» EXERCISE DESCRIPTION
Exactly as they appear below, repeat the lines from the one with "[button] (32, 37)" through the one with "Meine Bestellungen (239, 2176)", and no others.

Data records:
-.-.-
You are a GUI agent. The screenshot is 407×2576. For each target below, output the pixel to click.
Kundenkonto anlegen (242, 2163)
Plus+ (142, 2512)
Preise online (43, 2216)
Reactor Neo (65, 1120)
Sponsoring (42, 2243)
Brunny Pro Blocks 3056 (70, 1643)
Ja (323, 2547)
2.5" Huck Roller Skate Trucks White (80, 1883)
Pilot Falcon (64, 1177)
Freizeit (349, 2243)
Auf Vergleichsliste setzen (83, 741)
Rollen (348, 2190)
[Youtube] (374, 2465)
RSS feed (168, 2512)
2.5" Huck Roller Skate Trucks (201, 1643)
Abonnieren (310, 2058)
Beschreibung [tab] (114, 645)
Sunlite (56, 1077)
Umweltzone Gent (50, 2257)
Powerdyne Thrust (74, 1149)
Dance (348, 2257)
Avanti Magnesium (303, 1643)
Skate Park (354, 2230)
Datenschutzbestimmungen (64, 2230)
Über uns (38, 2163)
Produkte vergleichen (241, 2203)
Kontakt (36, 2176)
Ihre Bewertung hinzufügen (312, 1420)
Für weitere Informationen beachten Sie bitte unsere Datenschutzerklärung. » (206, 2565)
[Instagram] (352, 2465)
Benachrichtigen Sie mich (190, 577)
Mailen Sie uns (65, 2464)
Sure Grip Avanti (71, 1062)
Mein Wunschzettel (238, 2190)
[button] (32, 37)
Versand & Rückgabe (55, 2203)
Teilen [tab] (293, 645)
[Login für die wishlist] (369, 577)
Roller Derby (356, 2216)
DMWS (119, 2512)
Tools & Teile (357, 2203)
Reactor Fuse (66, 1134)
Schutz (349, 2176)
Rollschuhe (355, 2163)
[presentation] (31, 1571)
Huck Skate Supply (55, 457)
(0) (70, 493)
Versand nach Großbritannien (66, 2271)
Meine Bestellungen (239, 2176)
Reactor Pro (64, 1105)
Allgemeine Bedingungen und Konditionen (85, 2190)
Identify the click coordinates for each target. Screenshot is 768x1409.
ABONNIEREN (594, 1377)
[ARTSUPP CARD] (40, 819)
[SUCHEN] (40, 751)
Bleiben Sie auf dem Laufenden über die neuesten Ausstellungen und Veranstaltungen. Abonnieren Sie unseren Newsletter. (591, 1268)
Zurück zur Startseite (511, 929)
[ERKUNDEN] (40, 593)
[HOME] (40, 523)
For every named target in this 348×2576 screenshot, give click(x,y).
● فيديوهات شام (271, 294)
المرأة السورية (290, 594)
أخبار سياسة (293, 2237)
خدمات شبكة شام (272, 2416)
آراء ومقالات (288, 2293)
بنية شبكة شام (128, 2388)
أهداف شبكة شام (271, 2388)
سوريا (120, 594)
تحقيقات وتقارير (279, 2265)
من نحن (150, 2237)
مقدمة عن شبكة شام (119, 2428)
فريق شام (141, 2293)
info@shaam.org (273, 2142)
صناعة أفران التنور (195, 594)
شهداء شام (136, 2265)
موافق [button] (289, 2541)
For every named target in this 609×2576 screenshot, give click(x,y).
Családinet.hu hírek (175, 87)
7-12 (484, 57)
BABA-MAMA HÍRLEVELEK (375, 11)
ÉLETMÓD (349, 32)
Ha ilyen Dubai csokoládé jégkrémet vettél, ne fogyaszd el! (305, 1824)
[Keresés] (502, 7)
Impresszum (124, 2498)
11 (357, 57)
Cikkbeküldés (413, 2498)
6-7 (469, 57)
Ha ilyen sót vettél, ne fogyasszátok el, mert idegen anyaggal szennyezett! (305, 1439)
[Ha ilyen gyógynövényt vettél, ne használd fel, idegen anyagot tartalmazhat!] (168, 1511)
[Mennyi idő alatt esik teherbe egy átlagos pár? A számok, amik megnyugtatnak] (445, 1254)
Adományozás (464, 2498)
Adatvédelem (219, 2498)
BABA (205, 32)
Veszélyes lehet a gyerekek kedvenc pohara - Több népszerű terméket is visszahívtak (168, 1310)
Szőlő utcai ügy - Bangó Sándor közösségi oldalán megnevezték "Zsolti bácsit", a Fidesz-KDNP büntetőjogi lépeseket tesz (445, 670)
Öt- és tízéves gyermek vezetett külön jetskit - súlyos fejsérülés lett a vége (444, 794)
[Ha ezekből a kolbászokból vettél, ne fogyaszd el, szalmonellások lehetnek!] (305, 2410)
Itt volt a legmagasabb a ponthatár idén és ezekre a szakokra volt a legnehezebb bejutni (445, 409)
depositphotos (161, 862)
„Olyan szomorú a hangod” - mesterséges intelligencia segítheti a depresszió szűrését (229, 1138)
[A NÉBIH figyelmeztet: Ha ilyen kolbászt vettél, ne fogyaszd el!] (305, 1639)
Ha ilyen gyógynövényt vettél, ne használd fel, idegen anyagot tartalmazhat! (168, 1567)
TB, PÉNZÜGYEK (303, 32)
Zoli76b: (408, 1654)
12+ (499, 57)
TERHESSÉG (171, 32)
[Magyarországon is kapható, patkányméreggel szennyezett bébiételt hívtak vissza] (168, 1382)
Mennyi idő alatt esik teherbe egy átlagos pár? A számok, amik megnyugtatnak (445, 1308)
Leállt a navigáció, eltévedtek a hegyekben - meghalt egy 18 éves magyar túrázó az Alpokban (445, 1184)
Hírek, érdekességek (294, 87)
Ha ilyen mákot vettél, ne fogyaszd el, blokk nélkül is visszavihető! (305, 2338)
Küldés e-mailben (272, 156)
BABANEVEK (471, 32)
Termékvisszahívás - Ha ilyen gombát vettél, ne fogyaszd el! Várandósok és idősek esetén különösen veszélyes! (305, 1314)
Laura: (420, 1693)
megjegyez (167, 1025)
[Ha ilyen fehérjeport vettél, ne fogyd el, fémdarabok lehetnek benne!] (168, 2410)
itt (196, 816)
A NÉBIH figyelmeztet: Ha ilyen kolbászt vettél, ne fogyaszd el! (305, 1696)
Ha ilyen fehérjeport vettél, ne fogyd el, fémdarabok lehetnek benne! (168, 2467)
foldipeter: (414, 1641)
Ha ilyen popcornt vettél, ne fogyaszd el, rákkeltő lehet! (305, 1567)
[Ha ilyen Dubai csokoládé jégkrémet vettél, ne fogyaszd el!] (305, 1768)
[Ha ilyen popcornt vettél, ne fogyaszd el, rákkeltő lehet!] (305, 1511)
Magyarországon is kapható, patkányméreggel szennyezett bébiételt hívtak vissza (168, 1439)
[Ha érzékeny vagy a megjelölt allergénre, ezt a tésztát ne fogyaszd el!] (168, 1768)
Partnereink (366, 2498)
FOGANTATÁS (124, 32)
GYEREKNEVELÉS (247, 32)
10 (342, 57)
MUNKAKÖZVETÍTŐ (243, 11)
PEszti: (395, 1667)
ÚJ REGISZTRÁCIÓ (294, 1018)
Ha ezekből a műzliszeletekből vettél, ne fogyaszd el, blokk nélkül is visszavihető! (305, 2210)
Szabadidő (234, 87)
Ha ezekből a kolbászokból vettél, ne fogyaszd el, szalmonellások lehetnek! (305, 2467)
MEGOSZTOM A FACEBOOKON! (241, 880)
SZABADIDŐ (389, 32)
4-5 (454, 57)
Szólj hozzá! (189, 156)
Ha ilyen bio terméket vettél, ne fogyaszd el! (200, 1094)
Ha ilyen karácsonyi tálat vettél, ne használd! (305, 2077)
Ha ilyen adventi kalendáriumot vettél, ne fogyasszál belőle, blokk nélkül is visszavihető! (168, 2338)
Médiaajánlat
-.-.-
» REPLY
[button] (32, 37)
Versand & Rückgabe (55, 2203)
Teilen [tab] (293, 645)
[Login für die wishlist] (369, 577)
Roller Derby (356, 2216)
DMWS (119, 2512)
Tools & Teile (357, 2203)
Reactor Fuse (66, 1134)
Schutz (349, 2176)
Rollschuhe (355, 2163)
[presentation] (31, 1571)
Huck Skate Supply (55, 457)
(0) (70, 493)
Versand nach Großbritannien (66, 2271)
Meine Bestellungen (239, 2176)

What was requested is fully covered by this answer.